§ **Task brief**
Go through the entries and say how many lines contain the string "computer". The number is the whole answer.

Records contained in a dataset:
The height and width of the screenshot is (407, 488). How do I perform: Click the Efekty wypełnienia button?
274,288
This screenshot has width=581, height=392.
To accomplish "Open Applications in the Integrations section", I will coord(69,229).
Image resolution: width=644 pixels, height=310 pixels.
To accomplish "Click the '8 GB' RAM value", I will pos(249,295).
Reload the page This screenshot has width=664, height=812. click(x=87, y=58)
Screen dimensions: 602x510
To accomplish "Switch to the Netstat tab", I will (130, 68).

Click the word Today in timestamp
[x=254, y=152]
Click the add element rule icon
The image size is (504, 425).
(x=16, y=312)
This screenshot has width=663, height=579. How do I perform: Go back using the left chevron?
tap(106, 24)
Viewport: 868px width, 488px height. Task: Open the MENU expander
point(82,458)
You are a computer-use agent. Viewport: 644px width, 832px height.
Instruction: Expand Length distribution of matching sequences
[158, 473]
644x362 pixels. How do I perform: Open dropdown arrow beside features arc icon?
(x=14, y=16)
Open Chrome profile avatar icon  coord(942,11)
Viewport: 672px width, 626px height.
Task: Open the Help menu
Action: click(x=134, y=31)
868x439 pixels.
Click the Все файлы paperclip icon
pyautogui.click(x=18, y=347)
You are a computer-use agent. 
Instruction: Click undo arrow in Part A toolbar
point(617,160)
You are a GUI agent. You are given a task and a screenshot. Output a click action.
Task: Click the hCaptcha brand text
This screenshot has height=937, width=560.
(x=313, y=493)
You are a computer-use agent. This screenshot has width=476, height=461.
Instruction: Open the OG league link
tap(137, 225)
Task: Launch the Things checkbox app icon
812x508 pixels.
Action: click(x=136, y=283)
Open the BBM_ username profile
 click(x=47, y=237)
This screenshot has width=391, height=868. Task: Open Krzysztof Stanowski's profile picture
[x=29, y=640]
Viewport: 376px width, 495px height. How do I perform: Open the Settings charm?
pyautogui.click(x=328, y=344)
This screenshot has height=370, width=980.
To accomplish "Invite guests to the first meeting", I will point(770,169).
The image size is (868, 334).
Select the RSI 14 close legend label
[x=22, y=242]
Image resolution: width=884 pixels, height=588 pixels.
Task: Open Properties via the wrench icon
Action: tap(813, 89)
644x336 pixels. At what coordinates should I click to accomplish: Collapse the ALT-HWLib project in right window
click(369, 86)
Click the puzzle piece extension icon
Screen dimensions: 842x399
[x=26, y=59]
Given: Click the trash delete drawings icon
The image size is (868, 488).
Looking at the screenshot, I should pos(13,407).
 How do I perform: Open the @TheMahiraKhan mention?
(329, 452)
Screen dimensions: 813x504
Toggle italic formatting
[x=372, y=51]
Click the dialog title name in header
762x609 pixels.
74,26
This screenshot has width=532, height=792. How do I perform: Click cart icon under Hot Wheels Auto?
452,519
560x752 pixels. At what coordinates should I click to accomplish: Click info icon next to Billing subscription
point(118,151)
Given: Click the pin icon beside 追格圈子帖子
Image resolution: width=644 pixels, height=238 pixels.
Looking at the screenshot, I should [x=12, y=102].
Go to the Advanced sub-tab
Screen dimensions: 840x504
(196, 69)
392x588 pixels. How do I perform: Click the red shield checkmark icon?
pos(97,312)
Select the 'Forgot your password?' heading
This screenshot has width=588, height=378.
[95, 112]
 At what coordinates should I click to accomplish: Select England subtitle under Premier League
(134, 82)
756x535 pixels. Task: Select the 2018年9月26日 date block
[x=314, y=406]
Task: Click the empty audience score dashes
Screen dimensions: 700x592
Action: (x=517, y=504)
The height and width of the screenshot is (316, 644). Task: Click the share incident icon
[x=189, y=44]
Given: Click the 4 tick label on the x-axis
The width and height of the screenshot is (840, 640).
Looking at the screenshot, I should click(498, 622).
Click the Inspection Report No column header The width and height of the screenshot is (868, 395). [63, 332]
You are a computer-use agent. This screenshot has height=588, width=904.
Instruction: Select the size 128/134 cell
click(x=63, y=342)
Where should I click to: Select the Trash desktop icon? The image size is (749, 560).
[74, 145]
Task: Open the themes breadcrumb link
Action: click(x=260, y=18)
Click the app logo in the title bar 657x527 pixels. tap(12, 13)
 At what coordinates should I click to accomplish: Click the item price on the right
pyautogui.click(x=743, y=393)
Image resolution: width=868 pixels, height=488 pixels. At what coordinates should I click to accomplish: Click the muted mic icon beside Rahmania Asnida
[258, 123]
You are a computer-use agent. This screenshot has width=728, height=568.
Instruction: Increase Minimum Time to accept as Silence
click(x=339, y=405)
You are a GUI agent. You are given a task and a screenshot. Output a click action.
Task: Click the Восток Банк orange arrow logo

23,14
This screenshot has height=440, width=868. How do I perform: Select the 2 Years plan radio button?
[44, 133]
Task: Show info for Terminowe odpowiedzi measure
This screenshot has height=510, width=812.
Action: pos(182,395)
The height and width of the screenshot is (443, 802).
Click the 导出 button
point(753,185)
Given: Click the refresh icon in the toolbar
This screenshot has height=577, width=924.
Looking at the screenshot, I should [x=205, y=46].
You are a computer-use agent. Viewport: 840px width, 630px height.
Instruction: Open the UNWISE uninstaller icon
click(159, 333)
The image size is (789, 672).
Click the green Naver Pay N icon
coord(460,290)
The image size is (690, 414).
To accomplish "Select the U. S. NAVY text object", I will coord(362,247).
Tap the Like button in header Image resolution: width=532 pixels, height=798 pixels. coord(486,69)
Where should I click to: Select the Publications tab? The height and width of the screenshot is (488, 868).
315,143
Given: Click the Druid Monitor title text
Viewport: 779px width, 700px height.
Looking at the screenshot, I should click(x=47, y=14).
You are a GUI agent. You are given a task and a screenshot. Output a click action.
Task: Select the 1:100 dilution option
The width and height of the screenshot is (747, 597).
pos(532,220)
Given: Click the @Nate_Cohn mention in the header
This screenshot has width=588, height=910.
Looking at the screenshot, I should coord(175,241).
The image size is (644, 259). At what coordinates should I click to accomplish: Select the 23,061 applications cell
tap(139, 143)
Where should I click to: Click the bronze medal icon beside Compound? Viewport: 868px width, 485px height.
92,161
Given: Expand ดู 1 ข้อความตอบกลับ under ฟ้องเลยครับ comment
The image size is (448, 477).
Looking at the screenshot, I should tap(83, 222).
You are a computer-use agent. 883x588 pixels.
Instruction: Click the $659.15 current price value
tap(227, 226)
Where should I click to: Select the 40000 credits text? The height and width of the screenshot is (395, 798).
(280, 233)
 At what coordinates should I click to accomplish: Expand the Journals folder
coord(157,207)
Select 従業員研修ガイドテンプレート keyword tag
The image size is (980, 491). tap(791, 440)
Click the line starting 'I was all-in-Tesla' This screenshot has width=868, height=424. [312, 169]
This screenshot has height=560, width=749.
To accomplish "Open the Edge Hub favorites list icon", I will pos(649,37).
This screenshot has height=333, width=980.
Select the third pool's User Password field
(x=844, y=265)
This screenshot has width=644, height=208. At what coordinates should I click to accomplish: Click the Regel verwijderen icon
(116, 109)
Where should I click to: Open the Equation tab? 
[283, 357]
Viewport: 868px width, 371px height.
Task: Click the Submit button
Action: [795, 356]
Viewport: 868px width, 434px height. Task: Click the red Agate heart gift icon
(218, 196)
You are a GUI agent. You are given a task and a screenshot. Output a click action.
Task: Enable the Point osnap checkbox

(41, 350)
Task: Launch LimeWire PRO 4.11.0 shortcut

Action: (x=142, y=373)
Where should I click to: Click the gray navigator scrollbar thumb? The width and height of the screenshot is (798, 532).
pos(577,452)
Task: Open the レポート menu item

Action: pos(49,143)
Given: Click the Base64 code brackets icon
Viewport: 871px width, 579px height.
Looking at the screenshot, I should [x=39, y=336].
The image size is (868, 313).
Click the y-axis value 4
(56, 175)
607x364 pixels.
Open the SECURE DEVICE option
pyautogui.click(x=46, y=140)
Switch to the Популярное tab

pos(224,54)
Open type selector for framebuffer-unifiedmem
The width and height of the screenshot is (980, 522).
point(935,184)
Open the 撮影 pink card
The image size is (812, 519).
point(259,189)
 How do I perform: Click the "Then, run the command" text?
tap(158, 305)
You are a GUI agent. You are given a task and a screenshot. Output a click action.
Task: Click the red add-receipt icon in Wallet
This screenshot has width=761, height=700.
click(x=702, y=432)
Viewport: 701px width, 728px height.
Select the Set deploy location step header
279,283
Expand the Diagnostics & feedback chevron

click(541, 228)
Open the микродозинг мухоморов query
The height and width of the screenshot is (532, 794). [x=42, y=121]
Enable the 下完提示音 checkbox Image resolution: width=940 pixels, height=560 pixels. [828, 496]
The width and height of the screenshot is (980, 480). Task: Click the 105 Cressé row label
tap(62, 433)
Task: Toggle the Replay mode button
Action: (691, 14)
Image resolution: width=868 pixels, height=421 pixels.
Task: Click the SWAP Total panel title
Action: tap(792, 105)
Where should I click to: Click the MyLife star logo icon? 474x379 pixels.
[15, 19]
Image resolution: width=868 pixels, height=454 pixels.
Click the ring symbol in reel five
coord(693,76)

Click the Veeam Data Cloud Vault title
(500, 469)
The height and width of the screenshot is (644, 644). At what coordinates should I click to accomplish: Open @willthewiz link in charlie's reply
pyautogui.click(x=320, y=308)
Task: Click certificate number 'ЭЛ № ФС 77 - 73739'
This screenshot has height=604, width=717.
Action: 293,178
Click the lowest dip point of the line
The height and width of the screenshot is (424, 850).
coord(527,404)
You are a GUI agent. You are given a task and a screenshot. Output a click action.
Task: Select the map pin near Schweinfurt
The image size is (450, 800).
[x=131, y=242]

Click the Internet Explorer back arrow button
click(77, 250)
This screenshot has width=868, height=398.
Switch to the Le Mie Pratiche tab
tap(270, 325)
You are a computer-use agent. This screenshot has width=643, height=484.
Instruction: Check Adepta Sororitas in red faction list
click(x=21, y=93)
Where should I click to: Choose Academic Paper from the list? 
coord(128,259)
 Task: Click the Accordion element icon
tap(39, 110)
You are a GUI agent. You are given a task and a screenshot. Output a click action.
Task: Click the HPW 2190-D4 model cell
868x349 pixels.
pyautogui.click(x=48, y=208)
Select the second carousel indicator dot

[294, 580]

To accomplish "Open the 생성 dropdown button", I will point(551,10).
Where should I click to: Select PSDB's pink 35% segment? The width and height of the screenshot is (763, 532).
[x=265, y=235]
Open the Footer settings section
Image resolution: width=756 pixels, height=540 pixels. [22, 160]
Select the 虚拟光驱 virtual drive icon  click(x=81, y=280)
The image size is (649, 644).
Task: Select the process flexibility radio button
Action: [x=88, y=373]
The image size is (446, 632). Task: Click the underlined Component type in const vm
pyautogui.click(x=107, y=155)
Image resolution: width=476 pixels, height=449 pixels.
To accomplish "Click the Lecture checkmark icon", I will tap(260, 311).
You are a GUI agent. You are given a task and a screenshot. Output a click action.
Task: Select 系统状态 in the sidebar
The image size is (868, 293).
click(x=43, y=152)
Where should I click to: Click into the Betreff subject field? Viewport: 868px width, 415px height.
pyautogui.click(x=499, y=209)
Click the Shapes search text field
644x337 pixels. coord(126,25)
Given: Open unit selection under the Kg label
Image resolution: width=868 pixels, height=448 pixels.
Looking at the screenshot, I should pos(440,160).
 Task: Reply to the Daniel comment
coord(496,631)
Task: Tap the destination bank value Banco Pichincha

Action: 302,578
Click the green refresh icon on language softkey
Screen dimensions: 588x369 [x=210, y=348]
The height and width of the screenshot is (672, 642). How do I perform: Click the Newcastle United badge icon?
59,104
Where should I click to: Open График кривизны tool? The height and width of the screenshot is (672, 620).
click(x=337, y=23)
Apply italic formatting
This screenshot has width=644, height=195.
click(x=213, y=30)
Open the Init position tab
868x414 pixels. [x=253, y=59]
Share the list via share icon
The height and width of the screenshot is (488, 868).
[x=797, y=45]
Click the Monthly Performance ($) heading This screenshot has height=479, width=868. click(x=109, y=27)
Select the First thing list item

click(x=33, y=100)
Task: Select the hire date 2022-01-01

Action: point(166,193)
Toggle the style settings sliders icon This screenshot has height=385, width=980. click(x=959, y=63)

§ **Reply**
8